El 83% de sus clientes es activo mensualmente, un indicador de fidelidad que pocos bancos logran igualar. En Brasil, donde ya alcanza el 60% de la población adulta, la compañía decidió retrasar su rentabilidad por varios años para seguir creciendo. 

“En Brasil hubiéramos podido ser rentables en el año cinco o seis”, admite Vélez. “Decidimos ser rentables en el año ocho o nueve, porque la oportunidad era tan grande que tenía sentido seguir invirtiendo. En México y Colombia podríamos ser hoy rentables si quisiéramos, pero sería un desperdicio de la oportunidad que tenemos”.

Su manera de liderar, en la que antes era considerada una startup y ahora es una gran corporación listada en la Bolsa de Nueva York, también ha evolucionado. 

“Hoy hablo menos y trato de tomar una posición más atrás”, reconoce. “Dejo que el equipo tenga un debate y llegue a una decisión sin mi injerencia”. 

En ese proceso, la coordinación del equipo es uno de los puntos más críticos en la estrategia. 

 “Eso nos da mucha agilidad”, dice. “La muerte de cualquier organización es cuando se paraliza en la toma de decisión”.

Hace poco, Nu sorprendió solicitando una licencia bancaria en Estados Unidos, donde a diferencia de Latinoamérica, la banca es mucho más digital con plataformas como Sofi y Chime. Sin embargo, creen que hay espacio para entrar. 

“La oportunidad es entrar al mayor mercado del mundo”, explica Vélez. “El estado de Texas ya tiene un PIB más grande que Brasil, y los 60 millones de hispanos en Estados Unidos tienen un PIB mayor que el de cualquier país latinoamericano”. 

Aún así, consideran que el objetivo es mucho más que la comunidad latina. 
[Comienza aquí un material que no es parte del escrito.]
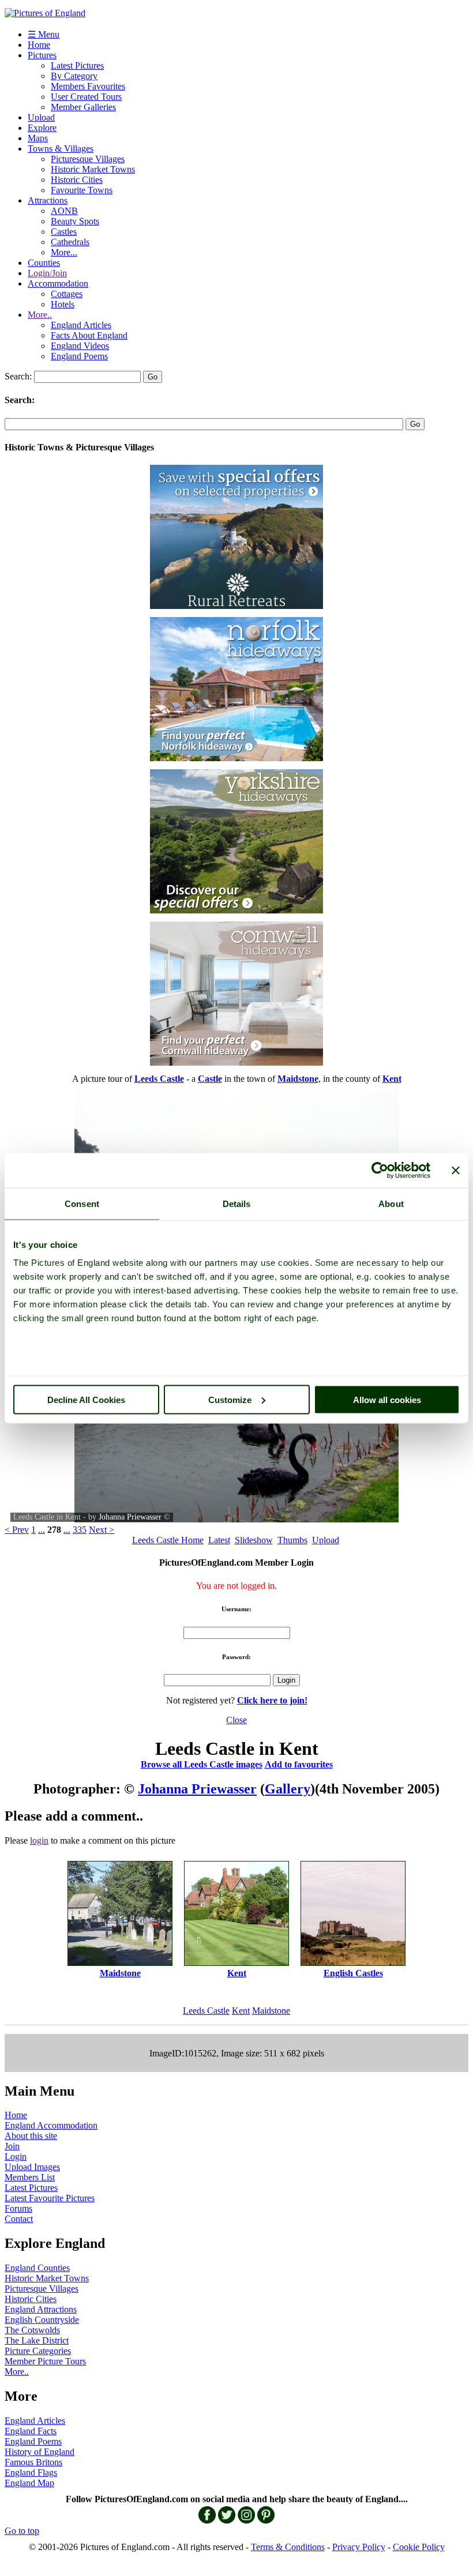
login (39, 1840)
“Hay muchos bancos que siguen usando sucursales físicas, lo que los hace ineficientes y caros. Pensamos que podemos crear servicios financieros de una calidad superior a un precio menor que la oferta existente”, anota. 

En paralelo, la compañía acelera su transformación con inteligencia artificial.

“Estamos experimentando cómo usarla para mejorar eficiencia y productos”, dice Marino. “Tenemos un grupo dedicado a acelerar prototipos, análisis de datos y desarrollo de software”. López añade que los resultados ya son visibles: “Nos demoramos un año en hacer un modelo de crédito en Brasil y seis meses en México. Ahora todo es más rápido. La gente empieza a probarlo y dice: ‘el coding es más rápido, el monitoring se hace en una hora y no en tres días’”.

La cultura de Nu es el hilo que une a la empresa. 

“Nuestro nivel de ambición es increíble, pero combinado con humildad”, dice López. “No es ‘vamos a ser los reyes del mundo’, es ‘vamos a pintar el mundo morado sirviendo a los clientes con productos mejores y más inclusivos’”. 

Torres lo resume en una frase: “Somos obsesionados con los clientes, no obsesionados con la competencia”. Vélez coincide: “La gran oportunidad no es pelear con los bancos tradicionales o las nuevas fintechs, sino con el efectivo, que sigue siendo el gran enemigo de la inclusión”.

Mientras Nu prepara su entrada al mercado estadounidense, la presencia de tres colombianas en el círculo directivo más cercano de Vélez se ha convertido en una señal del peso que el talento tiene en la transformación global de la banca.

“Tenemos un equipo realmente de talla mundial”, dice el fundador. “Mi rol es remover los obstáculos para que estos grandes profesionales logren tomar sus decisiones y sigan acelerando nuestro crecimiento”.